The Slogan: 21st Century Art of Self-Defense

Back in the 20th century, “21st century” sounded cool. But you know what? We are now in the 21st century, and it just sounds commonplace. Why don’t we get a new slogan. How about one that describes what Taido is all about, like “three-dimensional combat sport”. Notice I wrote “combat sport” instead of “art of self defense”. Anyone who has ever been in a fight will understand what I mean my this. If not, see number eight below.

The Chicks

Please. Don’t even try to tell me that this is all that can be expected of women in Taido. I have seen women in other sports that would rip the heads off of most men. In Taido, women do not seem to get good at nearly the same rate as men. This is because we don’t teach them as well as we teach men.

I understand that there are physiological differences between the sexes. That’s fine. But look - all the women in the last all-Japan championship had terrible maai in jissen. Why? There is no good reason for this. I can understand that women’s musculature doesn’t support explosive power, therefore making it more difficult for them to do nenchu and such, but there is absolutely no reason that they can’t learn how to use the seigyo and sotai properly. None whatsoever.

Why don’t we teach girls real Taido? I think it has to do with cultural factors, especially the lingering inequality of the sexes in Japanese society. This is unacceptable. We should do better by our sisters, and teach them with every bit as much attention and care as we do men.

The Attitude of Superiority over Other Arts

Up to about 2dan, a similarly-ranked Tae Kwon Do student will destroy a Taido student in a fight, if all other factors are equal.

Taido is really cool, and at high levels of proficiency, students learn to do things that most other styles don’t seem to teach openly. However, Taido techniques work best against Taido techniques. Taido students practice “using” their techniques only against other Taido students, in a tightly controlled environment with rules that disallow things like driving in with straight attacks, grappling (except in America), or contact to anywhere fun.

Taido has really cool theory, but it is pathetic training for self-defense. Jissen is not “real combat”. It is a game, and like all games, it has a set of rules that determine who wins. If the last couple of all-Japan tournaments are an indication of what high level Taido “fighting” looks like, I sincerely hope that no Taido champions ever make the mistake of thinking they can actually fight.

So let’s just drop the idea that Taido is some kind of ultimate martial art that will teach little guys to kick ass on big guys (this is true for Taido tournaments only). In theory, Taido has a lot of aces up the proverbial sleeve, but we don’t practice any of those. Until we start teaching students how to use Taido as budo (as opposed to playing Taido as a sport), we need to just forget about Taido’s “superiority”.

Japanese Monopoly

Taido is a martial art that originated in Japan. I do not believe that Taido’s founder aspired for Taido to remain a Japanese martial art. Every time I heard him talk about it, he seemed to be of the opinion that Taido should be an international martial art - a world martial art. He said that Taido had “universal character.” Now it seems as if Taido students in other countries are expected to adopt Japanese character in order to learn Taido. This is stupid.

■ **Problem to solve**:
Retype the passage of the Taido critique starting at "Back in the" and ending at "we teach men.".

■ **Data for review**:

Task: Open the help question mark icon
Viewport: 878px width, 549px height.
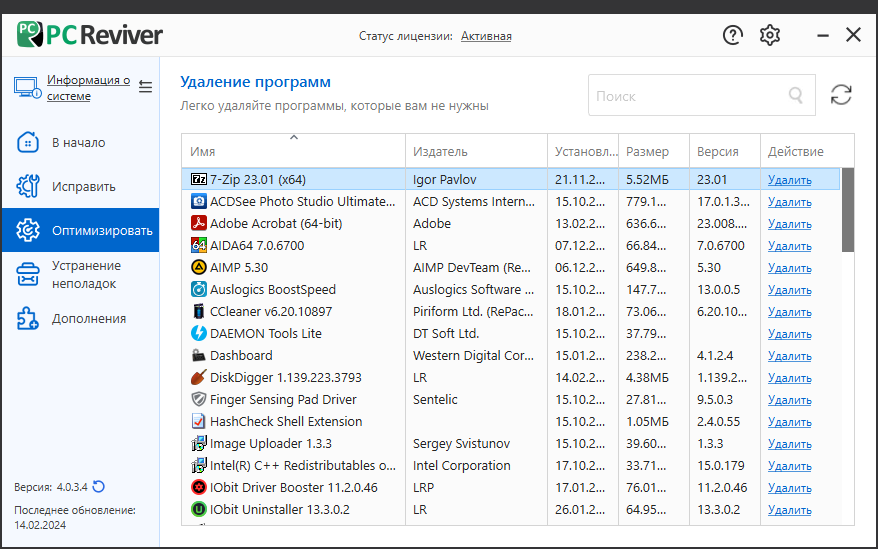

==

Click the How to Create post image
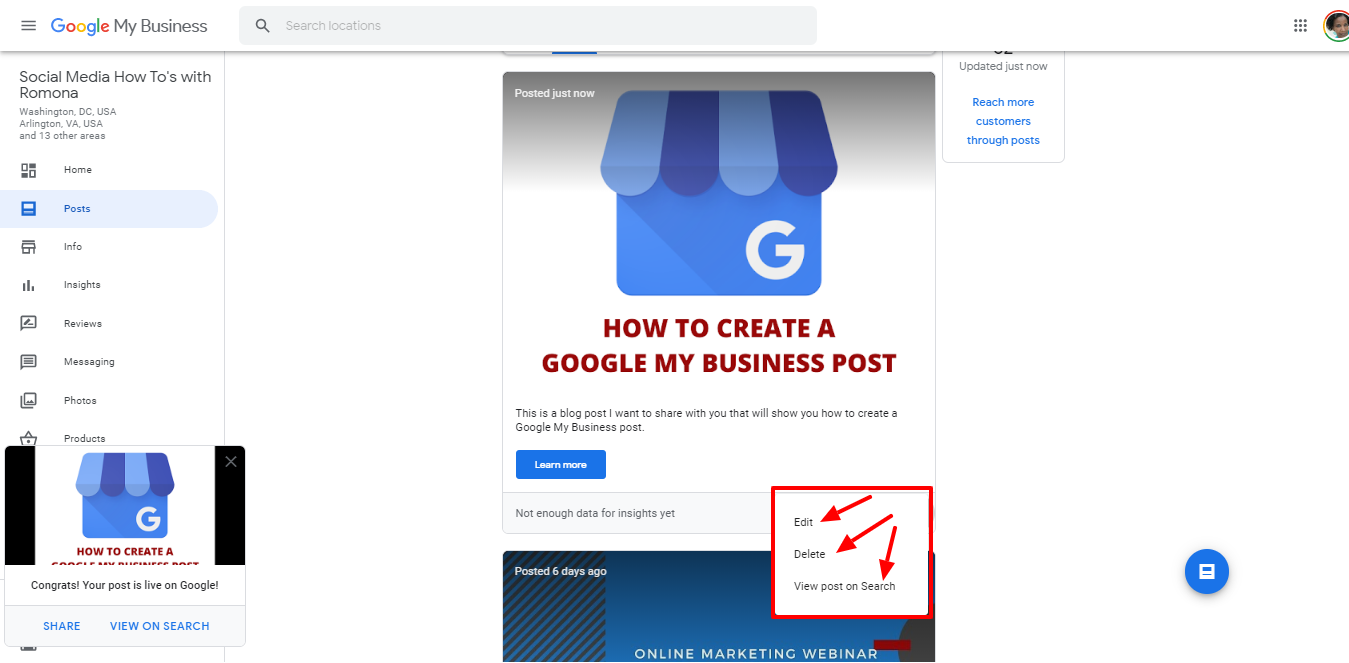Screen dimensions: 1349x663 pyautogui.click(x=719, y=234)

* * *

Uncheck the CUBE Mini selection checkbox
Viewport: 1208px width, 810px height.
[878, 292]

■ **Completed exercise**:
Back in the 20th century, “21st century” sounded cool. But you know what? We are now in the 21st century, and it just sounds commonplace. Why don’t we get a new slogan. How about one that describes what Taido is all about, like “three-dimensional combat sport”. Notice I wrote “combat sport” instead of “art of self defense”. Anyone who has ever been in a fight will understand what I mean my this. If not, see number eight below.

The Chicks

Please. Don’t even try to tell me that this is all that can be expected of women in Taido. I have seen women in other sports that would rip the heads off of most men. In Taido, women do not seem to get good at nearly the same rate as men. This is because we don’t teach them as well as we teach men.